Since 2003 when the club last won the premiership, going a full season without a single loss, Arsenal have not seriously come near to winning the league.
The Gunners’ fan base these past years have been divided between ‘Wenger out’ or ‘Wenger Out Brigade’ and ‘Wenger knows best’ camps. Last season things came to a head as the division within the support base of the club reached a point of plane flying around stadiums both declaring support and unhappiness with the manager and frequent riots at the Emirates stadium home of the team. In the end, the culmination of the division was a distracted team that ended up finishing below the top four places which guarantees Champions League football for the first time under Wenger’s 20-year reign in the club.
But the glory of the FA Cup came as a face saver for Wenger as his boys put in a united and gritty performance to down Chelsea 2-1 in the final of the Cup in May.
Wenger’s contract situation has been cited as a big reason Arsenal failed last season as the uncertainty over whether he would renew his commitment to the club lingered. After the FA Cup final, an opportunity offered itself for Arsene and Arsenal to part ways in a dignified manner.
Wenger would have been leaving on a high as the most successful manager in Arsenal's history and the manager famed for reshaping the technical, tactical and managerial directions of English football for the better.
While all these successes of Wenger can never be erased, what is threatened now is a dignified exit for the old man. The shambolic start to the current season that has seen Arsenal concede 8 goals in three games and losing 2 of their first three matches without putting up a real fight means Wenger and Arsenal may well be in for a repeat ride of last season's unrest.
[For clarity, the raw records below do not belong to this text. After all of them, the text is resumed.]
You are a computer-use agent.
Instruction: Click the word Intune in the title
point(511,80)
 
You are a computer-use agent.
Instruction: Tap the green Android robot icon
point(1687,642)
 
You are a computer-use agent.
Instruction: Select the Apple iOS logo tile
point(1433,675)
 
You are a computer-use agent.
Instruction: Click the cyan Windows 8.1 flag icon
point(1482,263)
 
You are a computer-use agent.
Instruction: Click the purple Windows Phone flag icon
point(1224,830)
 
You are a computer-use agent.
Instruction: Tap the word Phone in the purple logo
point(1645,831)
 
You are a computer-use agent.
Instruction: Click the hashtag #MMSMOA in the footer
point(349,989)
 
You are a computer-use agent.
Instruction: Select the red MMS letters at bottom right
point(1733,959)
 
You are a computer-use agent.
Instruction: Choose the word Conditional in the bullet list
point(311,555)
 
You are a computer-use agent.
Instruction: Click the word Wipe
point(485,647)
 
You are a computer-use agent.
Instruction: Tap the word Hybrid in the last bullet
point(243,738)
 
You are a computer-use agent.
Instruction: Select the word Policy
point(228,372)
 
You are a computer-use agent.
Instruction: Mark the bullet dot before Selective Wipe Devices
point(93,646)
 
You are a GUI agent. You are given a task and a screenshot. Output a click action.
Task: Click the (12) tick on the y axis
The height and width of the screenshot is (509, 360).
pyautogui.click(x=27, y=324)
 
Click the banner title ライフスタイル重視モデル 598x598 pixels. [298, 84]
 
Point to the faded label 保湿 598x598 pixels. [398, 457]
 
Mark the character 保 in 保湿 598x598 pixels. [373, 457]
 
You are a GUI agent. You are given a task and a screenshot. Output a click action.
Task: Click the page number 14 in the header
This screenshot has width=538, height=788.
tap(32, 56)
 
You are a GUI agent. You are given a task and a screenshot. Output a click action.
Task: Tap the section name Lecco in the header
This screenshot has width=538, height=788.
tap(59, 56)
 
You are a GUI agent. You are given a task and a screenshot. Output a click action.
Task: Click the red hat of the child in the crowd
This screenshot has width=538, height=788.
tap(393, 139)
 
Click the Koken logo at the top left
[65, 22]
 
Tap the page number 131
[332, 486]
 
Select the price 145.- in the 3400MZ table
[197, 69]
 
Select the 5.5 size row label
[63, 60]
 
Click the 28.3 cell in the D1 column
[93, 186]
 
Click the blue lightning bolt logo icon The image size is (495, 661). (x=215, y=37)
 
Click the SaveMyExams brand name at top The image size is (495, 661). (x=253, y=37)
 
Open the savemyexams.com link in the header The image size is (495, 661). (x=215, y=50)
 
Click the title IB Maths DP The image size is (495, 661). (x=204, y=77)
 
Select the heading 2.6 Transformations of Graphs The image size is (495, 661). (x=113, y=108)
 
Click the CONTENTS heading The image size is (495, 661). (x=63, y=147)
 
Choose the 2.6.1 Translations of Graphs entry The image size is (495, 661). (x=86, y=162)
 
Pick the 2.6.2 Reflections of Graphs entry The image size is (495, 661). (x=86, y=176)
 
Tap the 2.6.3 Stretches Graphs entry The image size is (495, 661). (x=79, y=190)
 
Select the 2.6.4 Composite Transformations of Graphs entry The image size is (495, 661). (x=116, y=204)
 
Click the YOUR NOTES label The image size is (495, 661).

Now, it is becoming increasingly clear that Wenger just can’t rouse his players for a consistent good run in the premier league that makes winning the title a possibility. Whether it is because of a lack of tactical ability, or players’ unwillingness to play for him, or perhaps something else within the club that makes optimal performance impossible, the manager who the bulk falls on his table to deliver success on the major front of the premier league seems to the incapable of that task.
Arsenal board must be caught now in a tight situation. Stick with Wenger for two years and allow the staleness to continue because of an understandable lack of appetite to dismiss a manager that has so meritoriously serves for decades or show some unemotional brutality in letting the axe fall on the Frenchman and bring in a new manager now who could offer some much needed fresh ideas for the gunners?
The solution could be now to try to persuade Arsene to move upstairs to the board level in some capacity to allow for a new manager. The Arsenal board could be showing some class in reaching some kind of a mutual agreement which saves Wenger the embarrassment of being sacked and, at the same time, taking an important step in making sure that the club gets the very important fresh air that a new manager could bring into the club.
Should Wenger refuse to be persuaded to mutually take a bow from managing the team and poor results continue to be recorded before December, then the club could be left with no choice but to let the faith that befall all other managers who fail to steer the ship to a promising direction to be Wenger’s lot.
It is still early enough to save Arsenal’s season from total collapse. A good new manager would have time to steady the ship the way a Guus Hiddink usually does for Chelsea when they find themselves in need of a new managerial direction.